» **Set exercise**
Can you print, verbatim, the passage of the UTF-8 thread below from "[thelist] [TIP] - Use" up to and including "looked messy ;-)"?

» **Quoted text**
>> START
[thelist] [TIP] - Use UTF-8 whenever possible, or get used to extra doses of caffeine.

Info@internetvraagbaak.nl info at internetvraagbaak.nl
Thu May 11 03:08:06 CDT 2006


Maybe form a different angle.. i am not a programmer really but we had to do 
a project once with many many records
in a mysqldbase. It was not really well organisted or sanitized but ok.  The 
Search they had was one that would run through ALL the records.... and yes.. 
records contained huge amounts of information: plain text, word doc pasted 
text et cet.. in one table_field.
yes it looked messy ;-)

So we decided to do a Searchindex, run it with a cronjob once in a while 
that would scan all new records...and add words&references
 to the search index.
IF you do create an index like that for a it is as far as i can see easier 
to do some character replacement.

Still in global searchengines we can hardly get particular information when 
you cannot write cyrillic for instance...
Also one of the reasons why i am not in favour of domainnames with special 
characters in it....

correct me when i am wrong;

jeroen



>> VOLKAN ÖZÇELIK offered up a nice tip extolling the use of UTF-8:
>
>
> Thanks.
>
>
> What happens on the search if they get the diacritical marks incorrect
>> (They type the "O" with a circumflex instead of a diaeresis or trema)
>> or leave the marks off entirely?  No match?
>
>
> Well I guess it depends on the type of application. I generally expect the
> users to type the extended characters correctly.
>
> Just out of curiosity I did several searches on google to test it:
>
> note that you may not see what I write due to encoding issues :) That's 
> why
> I use ozcelik in my signatures (but not ÖZÇELİK) You can have an idea even
> so.
>> END
» **Data lines**
>> START
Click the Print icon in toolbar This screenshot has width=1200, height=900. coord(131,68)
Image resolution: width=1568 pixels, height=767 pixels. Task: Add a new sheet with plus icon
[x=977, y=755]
>> END
» **Result**
[thelist] [TIP] - Use UTF-8 whenever possible, or get used to extra doses of caffeine.

Info@internetvraagbaak.nl info at internetvraagbaak.nl
Thu May 11 03:08:06 CDT 2006


Maybe form a different angle.. i am not a programmer really but we had to do 
a project once with many many records
in a mysqldbase. It was not really well organisted or sanitized but ok.  The 
Search they had was one that would run through ALL the records.... and yes.. 
records contained huge amounts of information: plain text, word doc pasted 
text et cet.. in one table_field.
yes it looked messy ;-)